─── Dataset excerpts

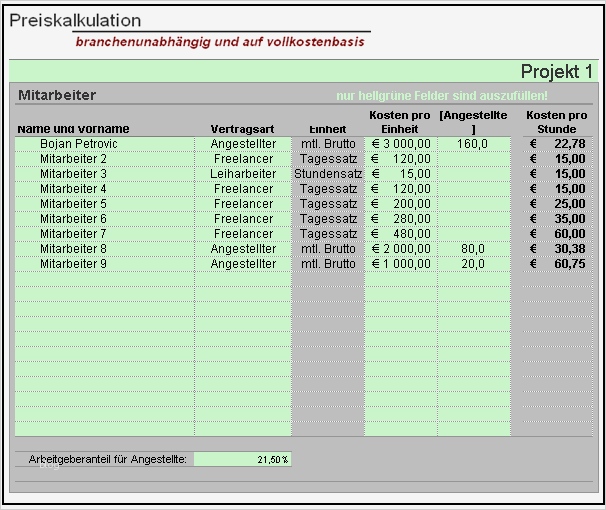606x510 pixels.
Task: Select first empty name row below Mitarbeiter 9
Action: (x=105, y=279)
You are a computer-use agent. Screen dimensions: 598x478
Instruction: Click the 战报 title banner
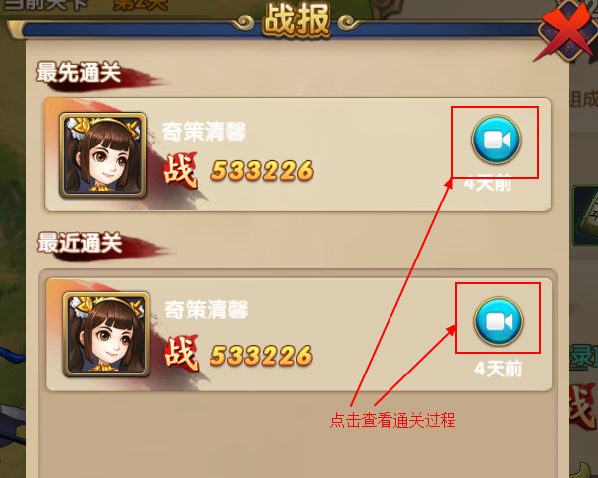pyautogui.click(x=296, y=20)
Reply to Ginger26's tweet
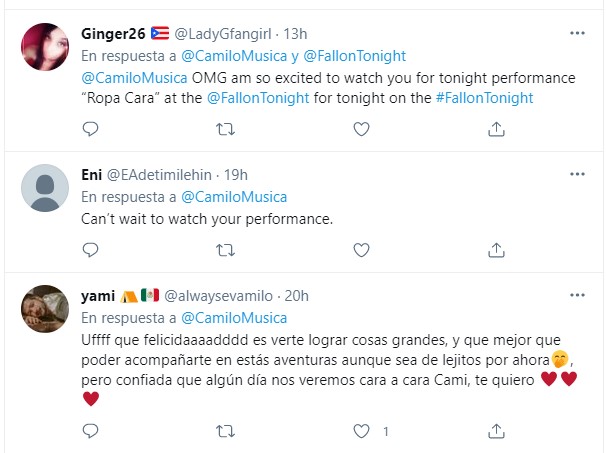 [x=90, y=128]
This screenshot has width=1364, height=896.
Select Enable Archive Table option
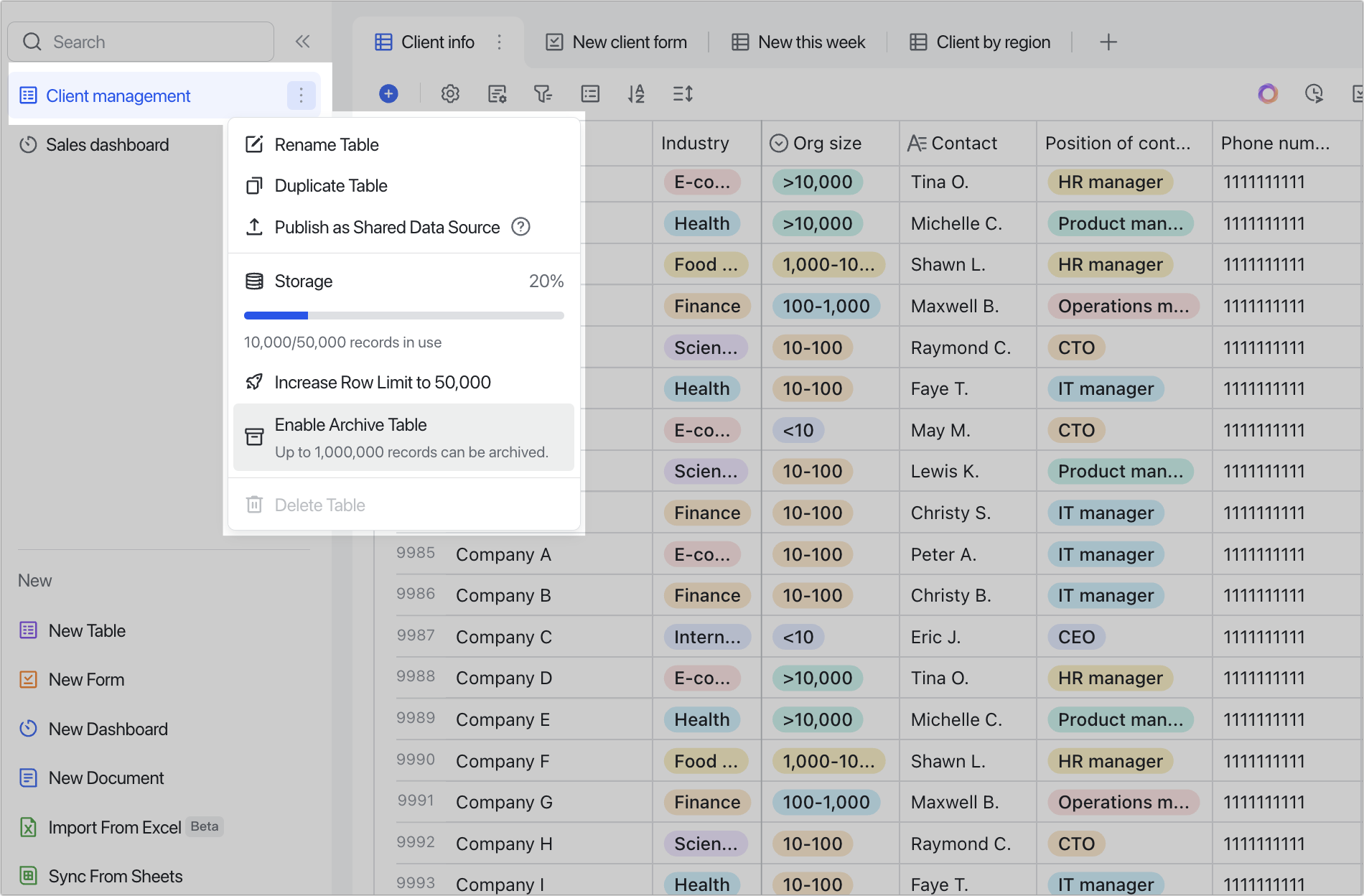click(x=403, y=437)
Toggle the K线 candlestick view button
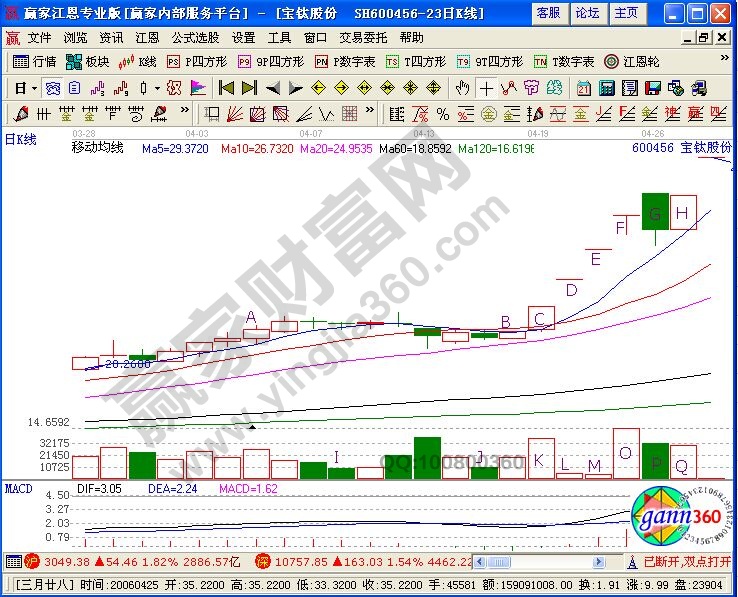 pos(138,62)
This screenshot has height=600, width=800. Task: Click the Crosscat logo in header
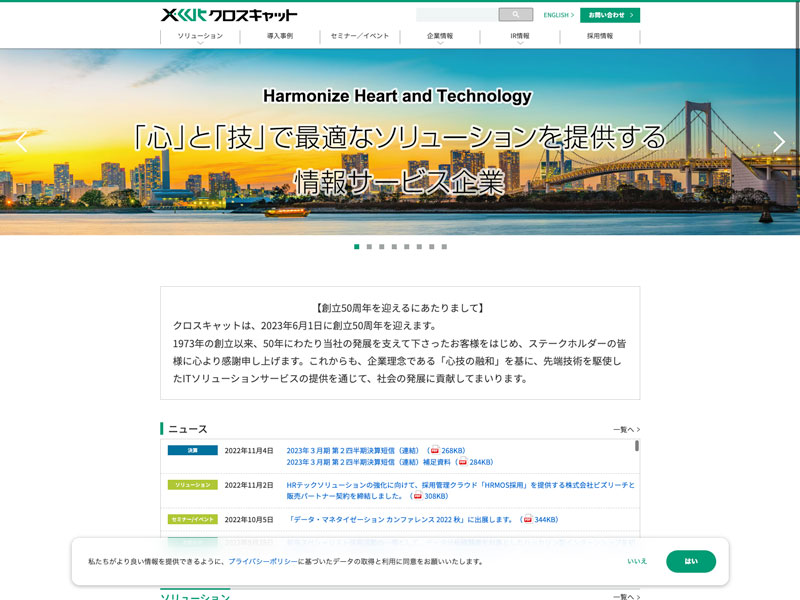pos(229,15)
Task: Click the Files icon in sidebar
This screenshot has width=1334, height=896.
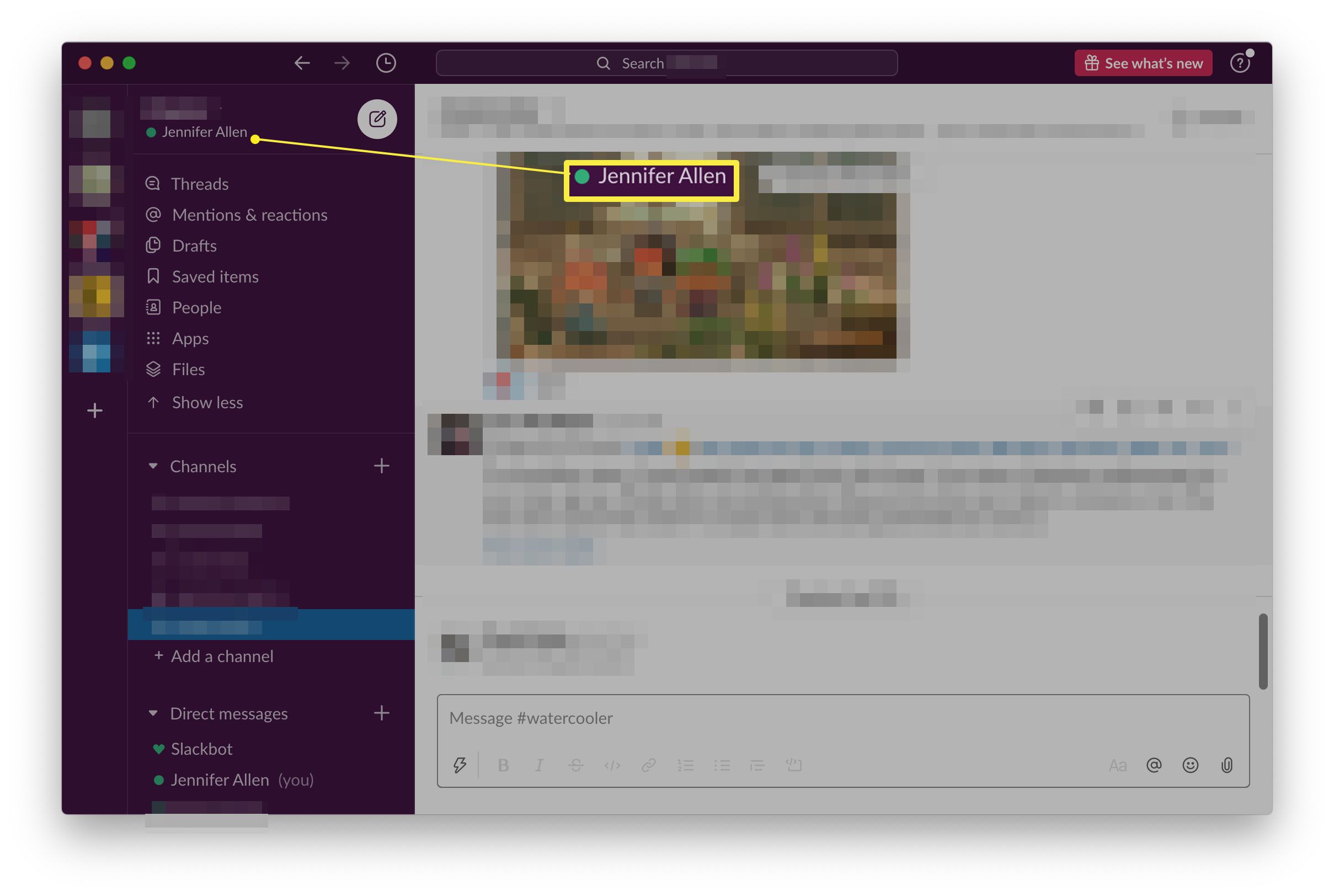Action: [154, 369]
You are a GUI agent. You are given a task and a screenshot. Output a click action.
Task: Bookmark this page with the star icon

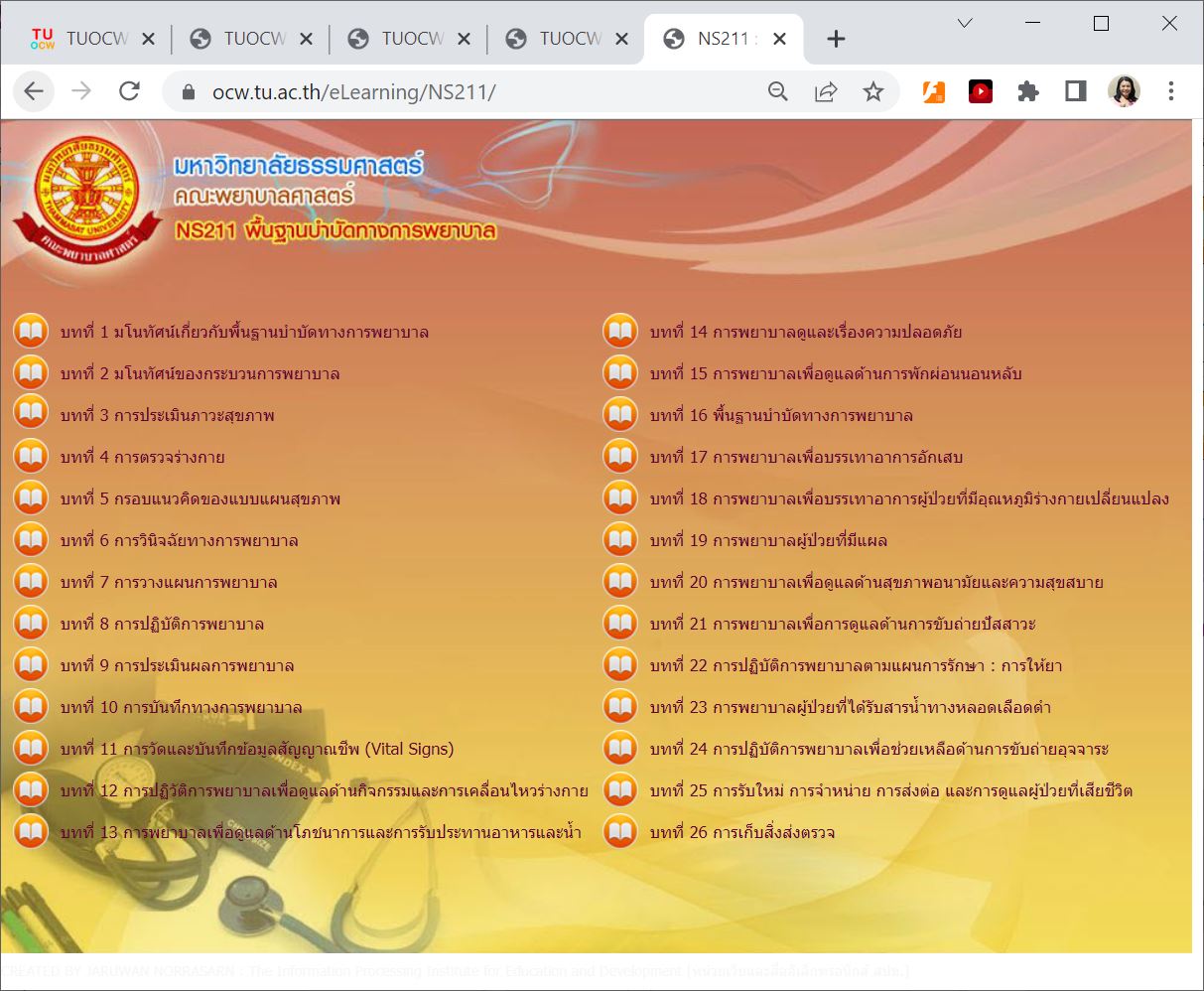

──────

Directions — Exactly the lines from the one with "This screenshot has width=1364, height=896." through the end of the records are to be repeated, both ends included, and pictures are to be omitted.

Your response —
This screenshot has width=1364, height=896.
Select Enable Archive Table option
click(x=403, y=437)
Toggle the K线 candlestick view button
 pos(138,62)
This screenshot has height=600, width=800. Task: Click the Crosscat logo in header
pos(229,15)
Task: Click the Files icon in sidebar
This screenshot has width=1334, height=896.
Action: [154, 369]
You are a GUI agent. You are given a task and a screenshot. Output a click action.
Task: Bookmark this page with the star icon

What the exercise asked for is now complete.